» Problem details
Rewrite the entries from the line containing "This screenshot has width=1136, height=640." down to the line containing "[x=295, y=172]", replacing "checkmark" with "check mark" and leaving everything else unchanged. Omit the pictures from your output.

» Input data

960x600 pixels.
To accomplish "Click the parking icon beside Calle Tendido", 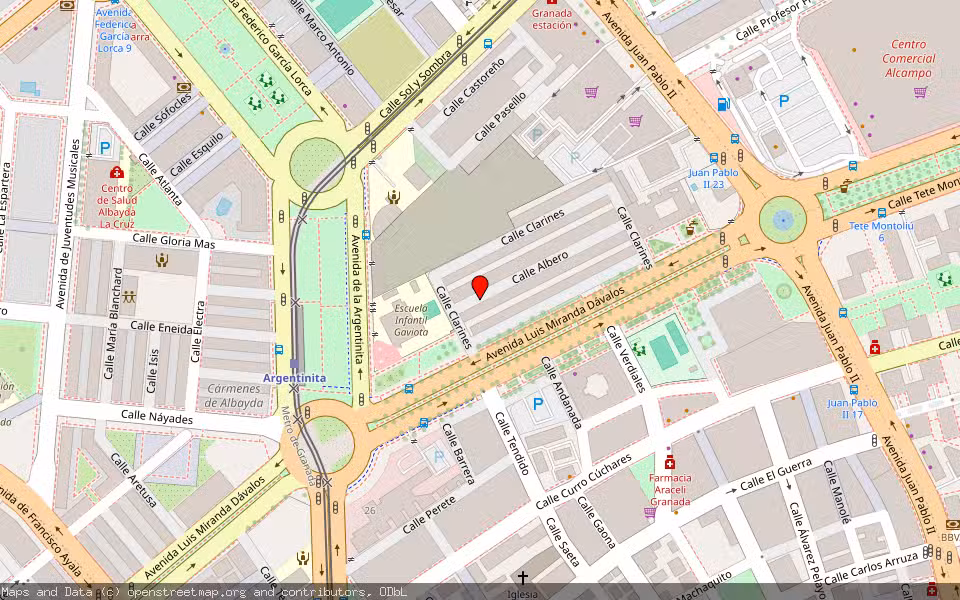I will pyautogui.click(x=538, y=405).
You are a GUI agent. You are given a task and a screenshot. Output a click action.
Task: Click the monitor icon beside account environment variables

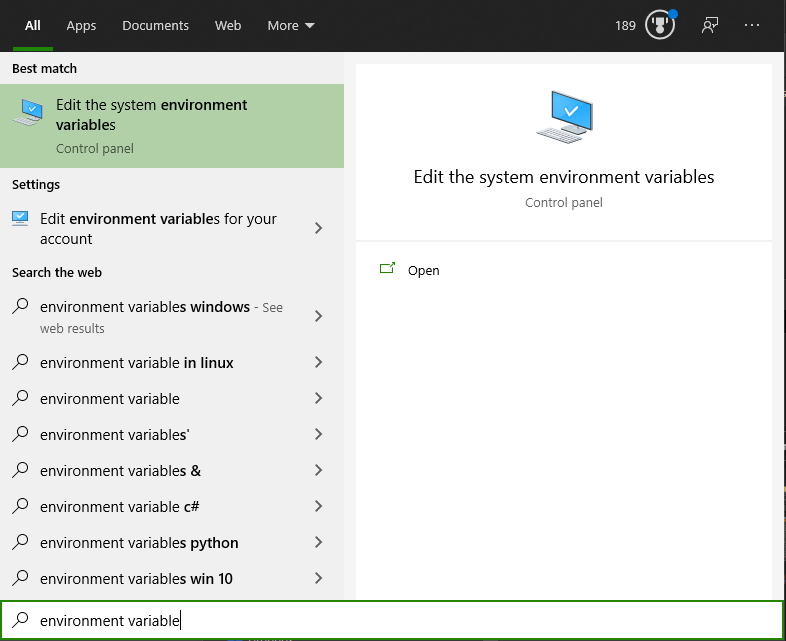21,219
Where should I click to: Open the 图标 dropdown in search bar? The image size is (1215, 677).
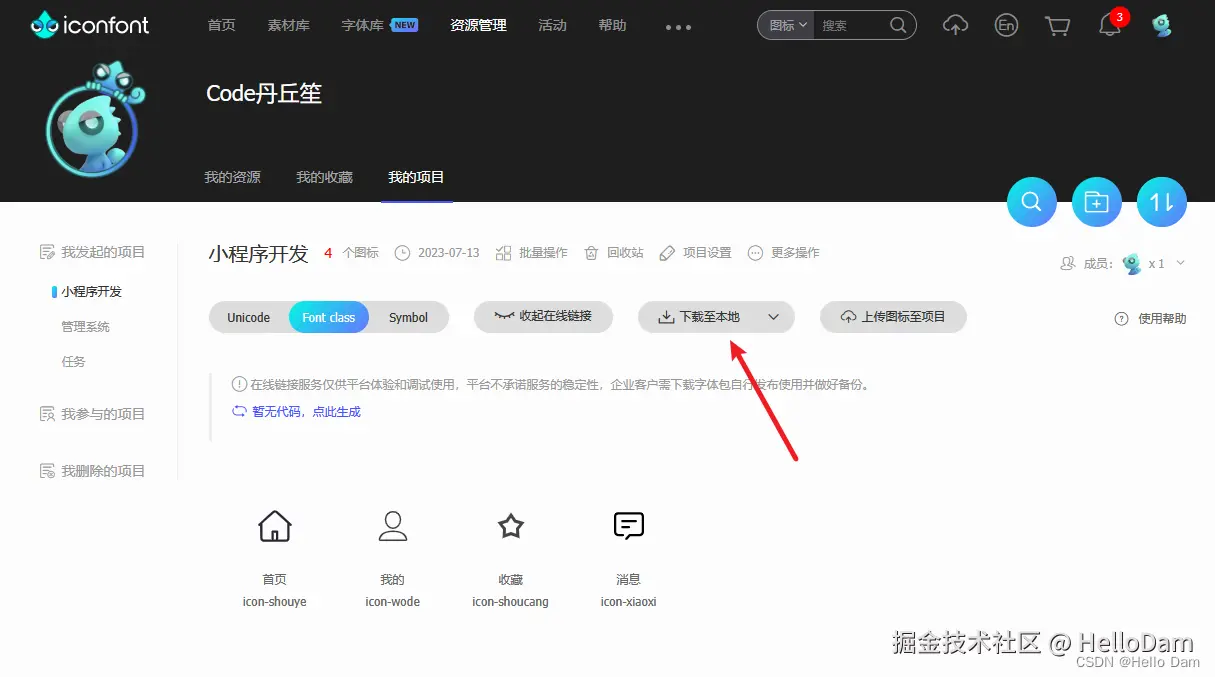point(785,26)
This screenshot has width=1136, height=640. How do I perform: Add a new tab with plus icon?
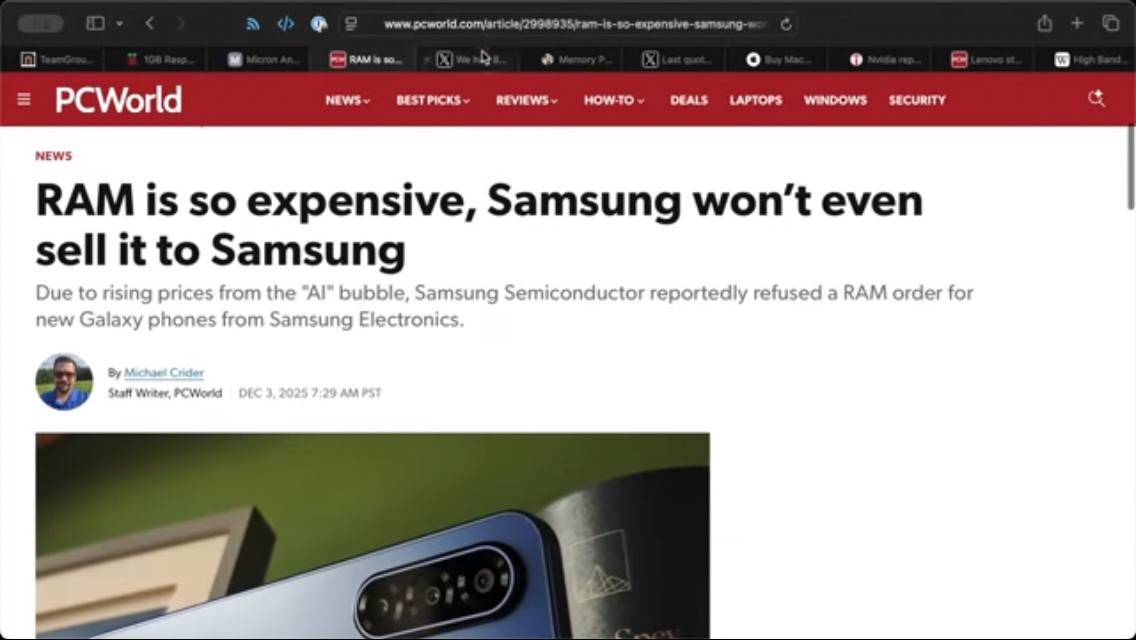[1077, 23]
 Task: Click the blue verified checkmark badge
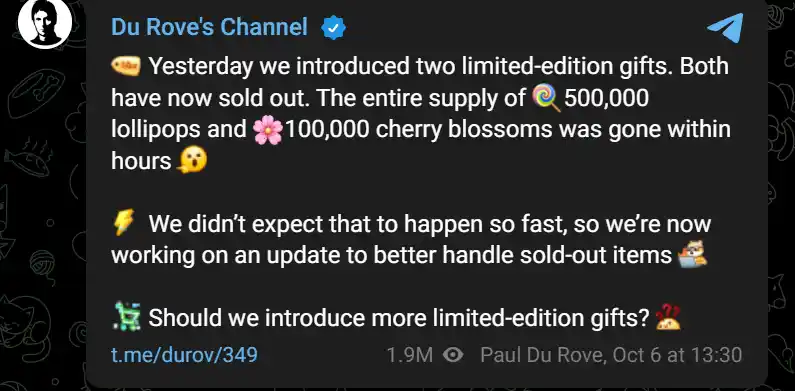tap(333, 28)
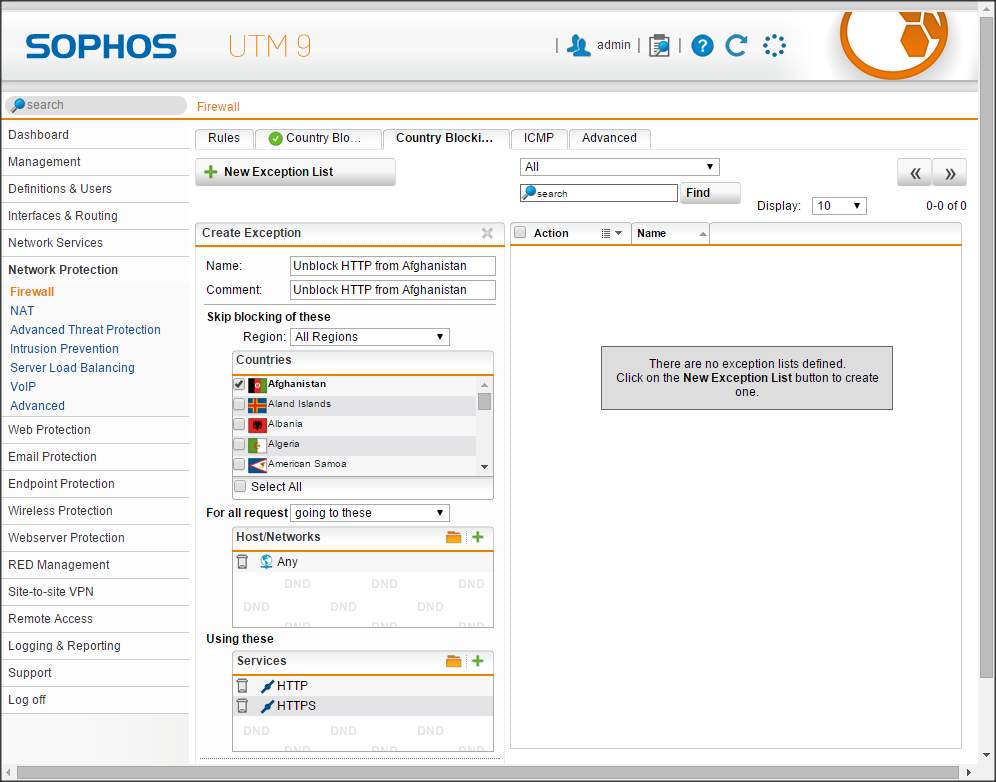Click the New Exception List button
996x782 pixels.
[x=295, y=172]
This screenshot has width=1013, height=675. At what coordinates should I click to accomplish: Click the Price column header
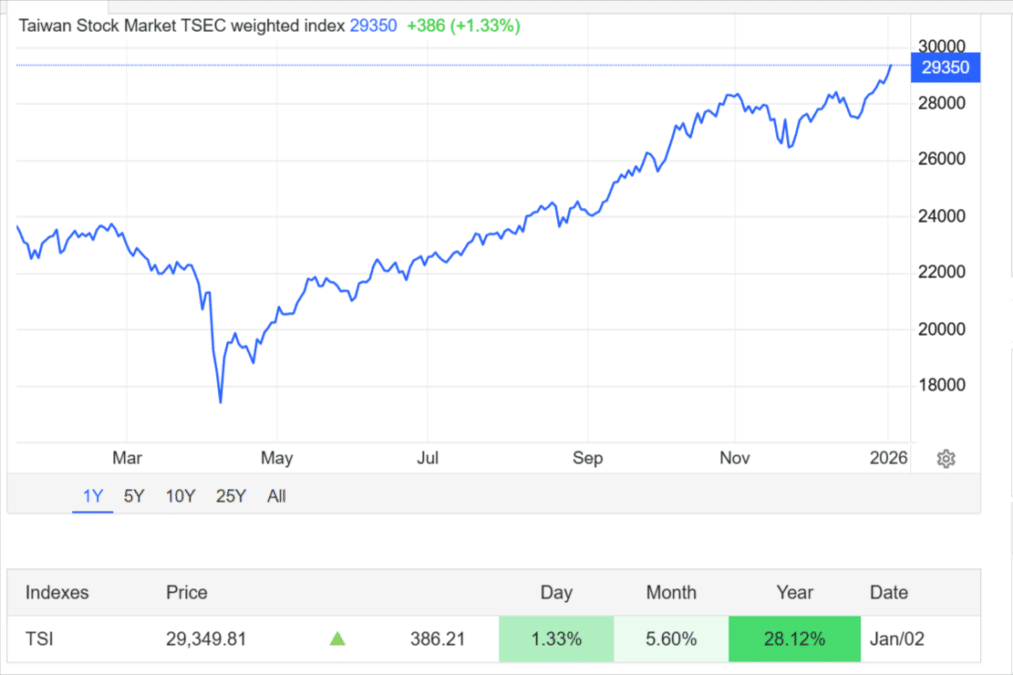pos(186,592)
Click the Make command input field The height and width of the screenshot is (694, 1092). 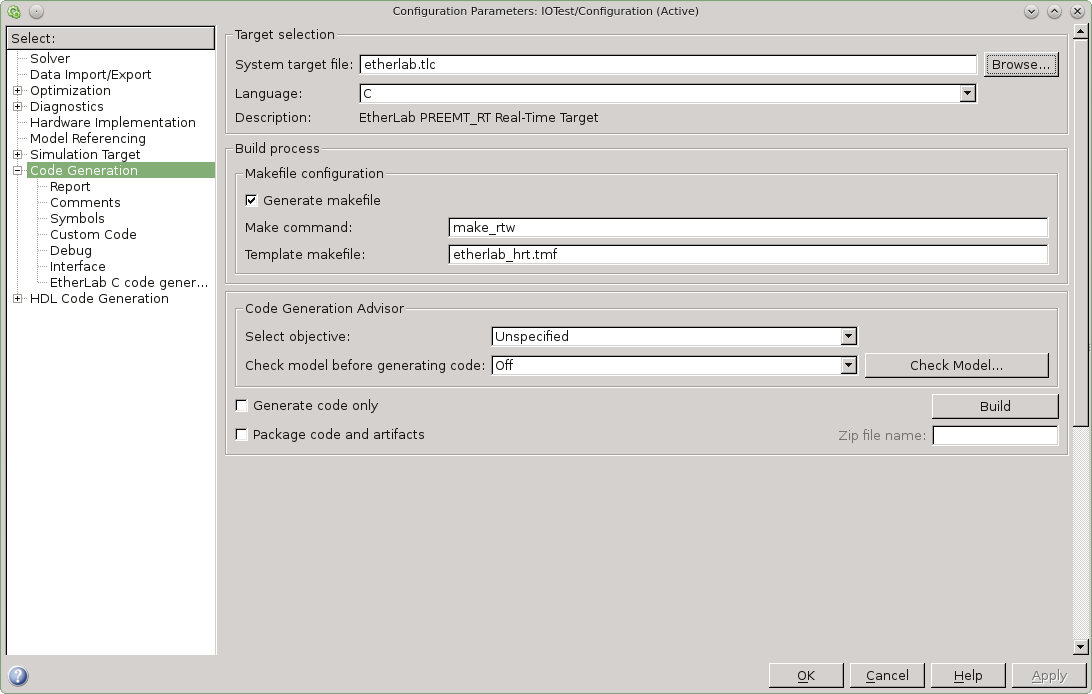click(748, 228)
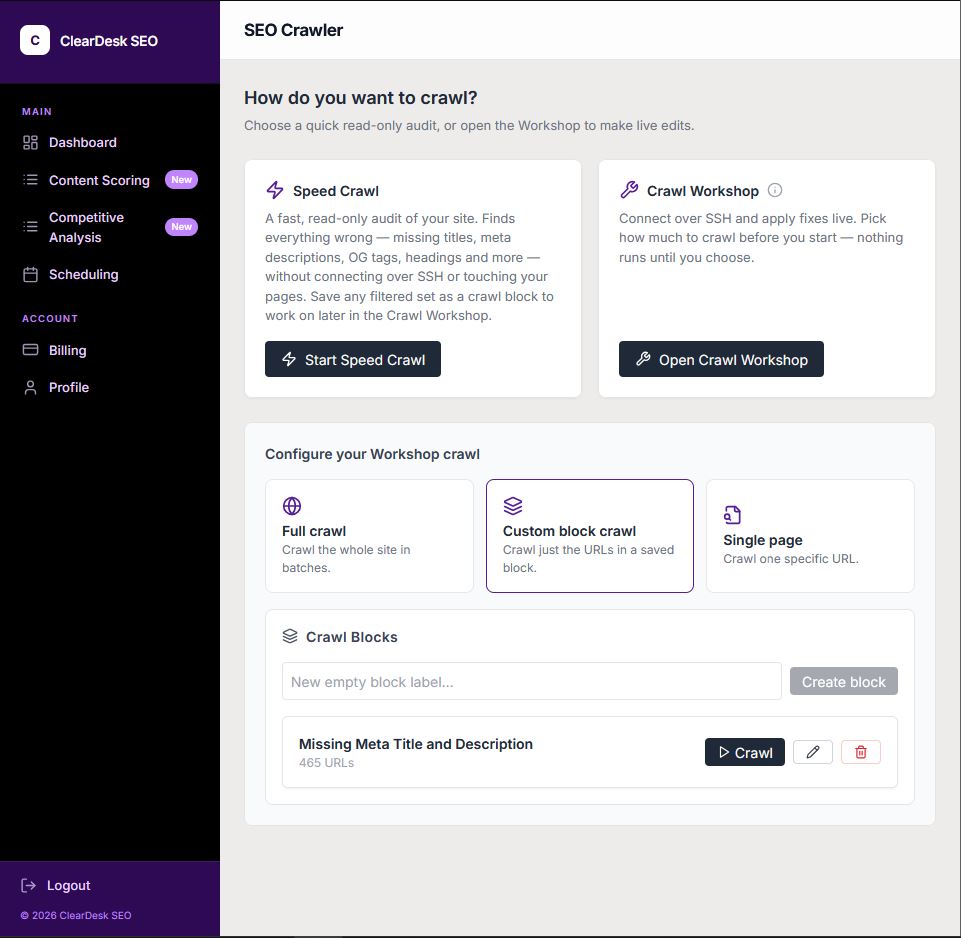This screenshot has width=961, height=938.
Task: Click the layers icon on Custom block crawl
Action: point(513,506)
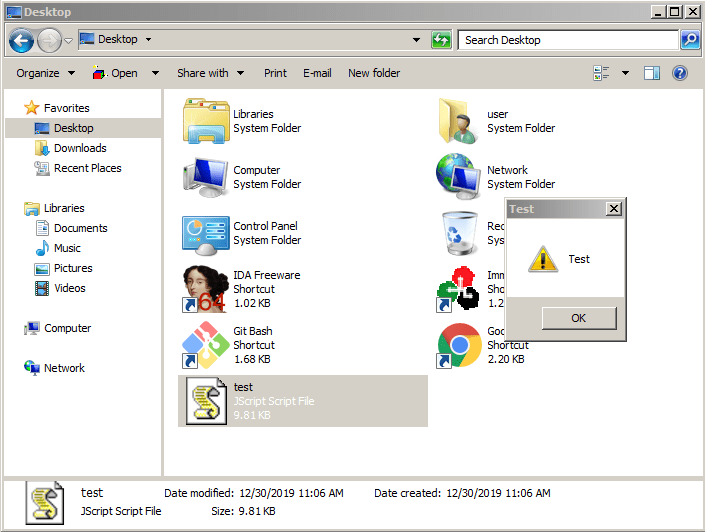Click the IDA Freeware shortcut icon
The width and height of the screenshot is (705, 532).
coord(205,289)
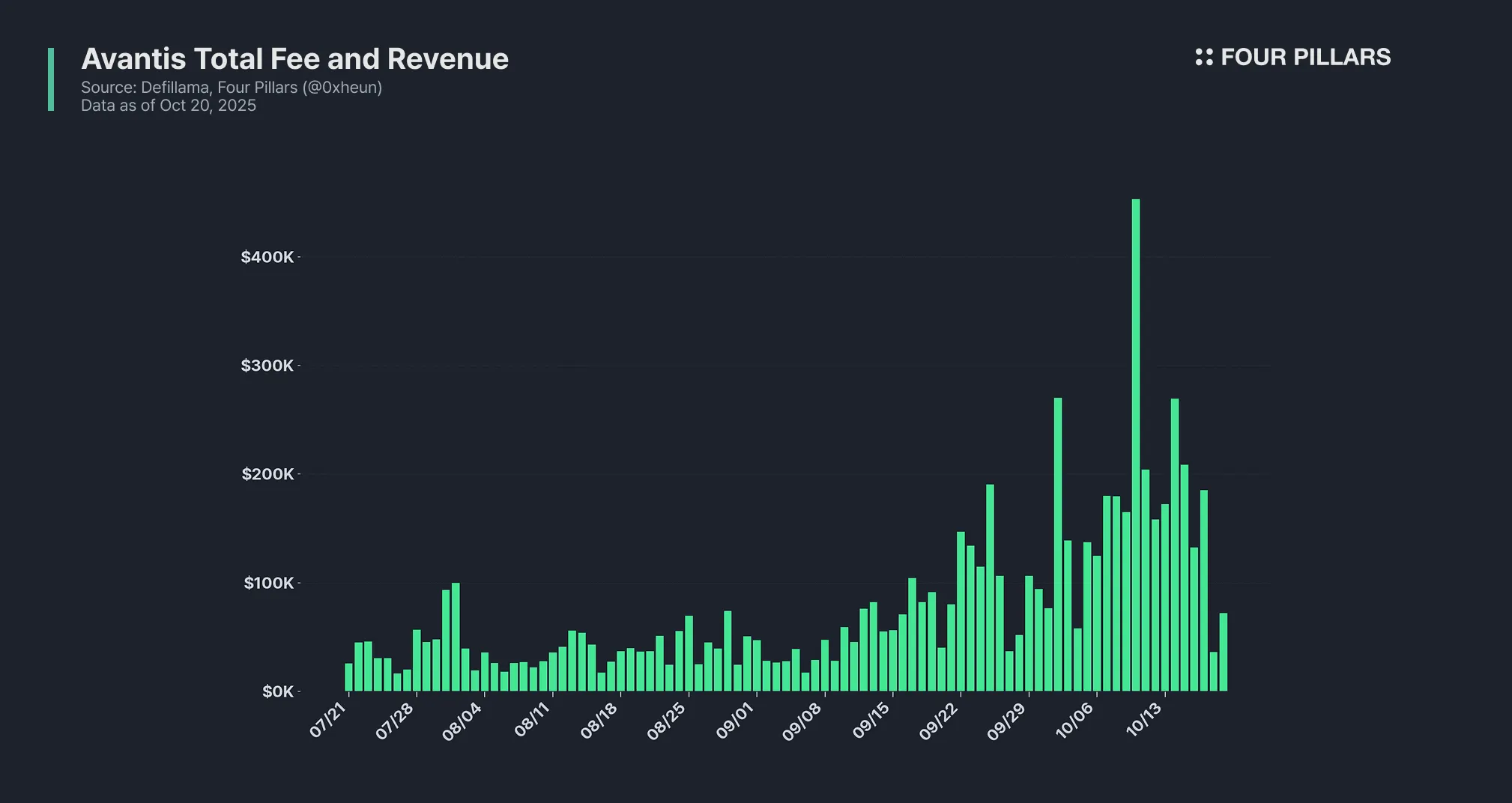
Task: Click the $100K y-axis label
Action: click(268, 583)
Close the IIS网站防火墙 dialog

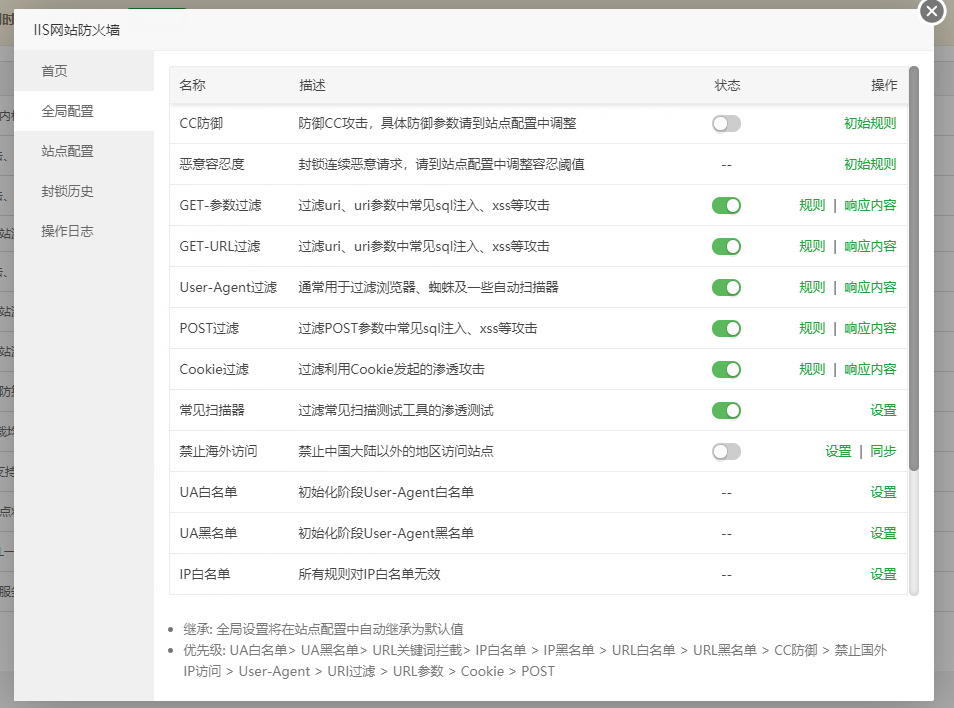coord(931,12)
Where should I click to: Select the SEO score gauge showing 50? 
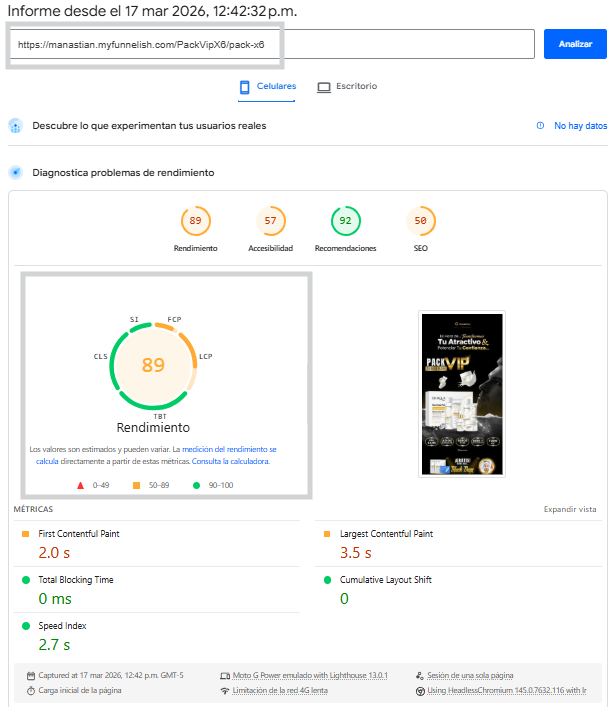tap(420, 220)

» Reply
This screenshot has width=1136, height=640. How do I perform: Add a new tab with plus icon?
[1077, 23]
 Task: Click the blue verified check mark badge
tap(333, 28)
Click the New Exception List button
996x782 pixels.
[x=295, y=172]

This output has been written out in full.